Ощущая боль во всех поверженных членах, через силу, но все-таки поднялся. Действуя автоматически, оделся, сунул в ящик постельное белье, сложил разложенную на ночь полку и, нашарив умывальные принадлежности, направился в туалет.
Там стоял холод. Такой же мертвенно ледяной лилась вода. Будто ее подают не из специального резервуара, скрытого во внутренних полостях вагона, а непосредственно из скважины, которую пробурили в вечной сибирской мерзлоте. Стуча зубами, завершил туалет и двинулся обратно на свое законное место.
Но ему преградили дорогу.
– Эй! Ты чо, едрен батон! Не узнаешь? Даже простое движение глазными яблоками казалось непосильным.
– Ева… ты… – вчера он бы изумился. Но теперь только зябко повел плечами.
– Вечером-то. Жду. Думаю, сам признается.
– Так это ты… там, с бумагами?
– Не там, а тут, – Ева раскрыла кожаную папку, в каких захребетники носят важные документы, и выложила бумаги на стол. – Кроче, давай. Подписывай.
– Я? – он смотрел слепыми, ничего не различающими глазами, понимая: вот оно. Началось.
Не бумаги. Договор о сотрудничестве с российскими спецслужбами.
На этот раз, надо отдать им должное, враги застали его врасплох.
Подписывать, понятно, нельзя. Даже с Эбнером не подписывал: обсудили – и точка. «А если в туалет… В поездах двери прочные. Ей не выломать. – Но, глянув по сторонам, понял: – Поздно».
В правом тамбуре маячил проводник. В левом – тот самый юркий мужичок, владелец чемоданов, с которым она сговаривалась прошлым вечером.
На ходу выкинут. Это уж как пить дать, – его внутренний продрал наконец глаза и теперь ежился, косясь на табло: 180 км/час – бегущая строка, в меру своих возможностей пособничала оккупантам.
Чтобы выиграть время – а вдруг уже скоро станция? – он глянул в окно.
Там, скатываясь по шершавой, как крупная терка, железнодорожной насыпи, расшибалось в кровь его тело. Пока еще живое, беззащитное. Он вспомнил о мерзлых трупах, о которых рассказывал Ганс. Теперь он понял, к чему были эти пустые россказни: Ганс предупредил, что из этой переделки ему не выйти живым.

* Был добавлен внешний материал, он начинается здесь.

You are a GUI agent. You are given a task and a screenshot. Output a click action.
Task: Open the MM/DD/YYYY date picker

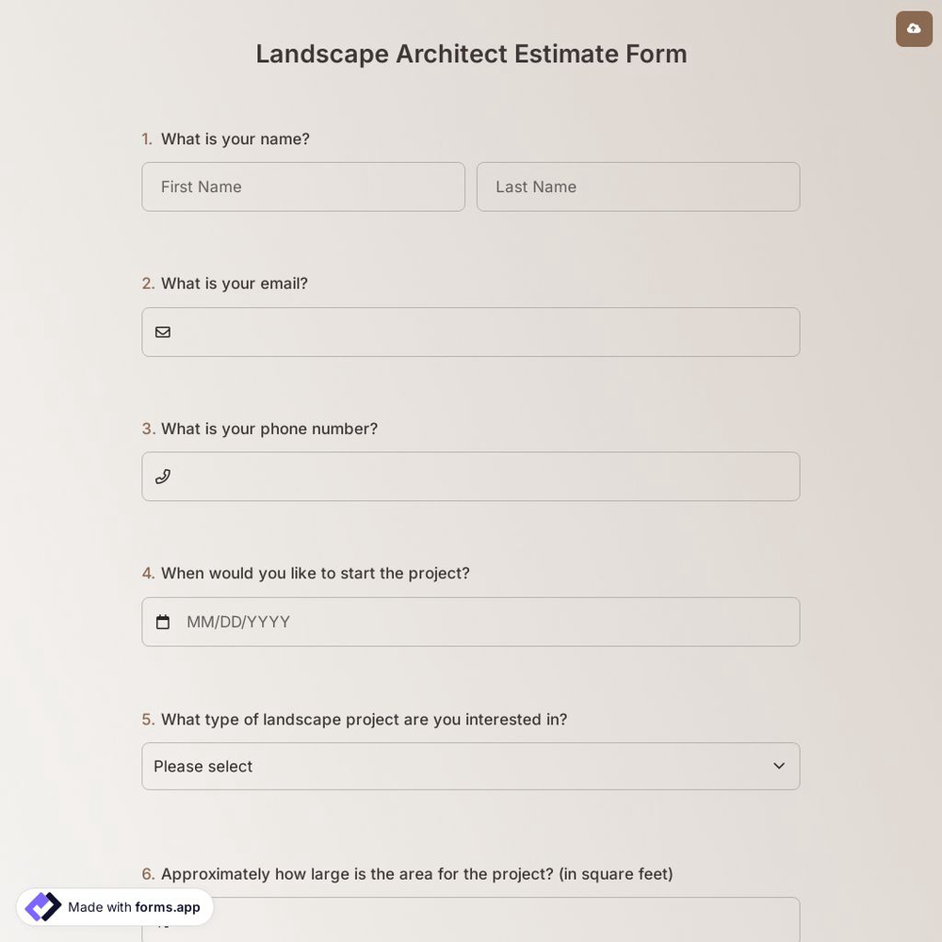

«А вдруг я все-таки выживу… И дальше – что?» Километры и километры подконтрольной врагам территории. Даже если удастся выйти на дорогу, все нем-русские дороги перерезаны фашистской полицией – как вены, по которым полоснули бритвой. Он представил, как идет по бездорожью, месяц за месяцем, стиснув выбитые об землю зубы, – лишь бы дойти к своим.
«Дойду. Я обязан дойти». Тут сомнений не возникало. Хотя бы для того, чтобы все разъяснить, раскрыть вражеские козни. Чтобы никто из наших не подумал, будто он остался, перебежал на российскую сторону. В свете этих соображений категорический отказ от сотрудничества – неоправданный риск. Эту дорогу в тысячу ли, которая ему выпала, следует начать прямо сейчас.
Как и всякая другая, она начинается с первого шага. Впрочем, переводы всегда приблизительны. Цепкой, напряженной памятью он вернулся к языку оригинала: – и, подтянув поближе бумагу, поставил свою подпись, предпослав этому действию глубокий мысленный поклон великому Мо-Цзы.
Самое удивительное, китайский философ ему ответил: брызнул из-за туч ярким рассветным лучом. Будто отправил короткую шифровку. В отсутствие одноразового блокнота он прочел ее так: «На всякую изощренную провокацию врага великий человек отвечает еще более изощренной провокацией», – и в очередной раз восхитился велеречивой тонкостью своего любимого китайского языка, который трудно, почти невозможно перевести на русский без ущерба для подлинного смысла.
Да чо невозможно-то! На нашем все возможно, – где-то в мозжечке раздался довольный голос. – На хитрую жопу и хер с винтом.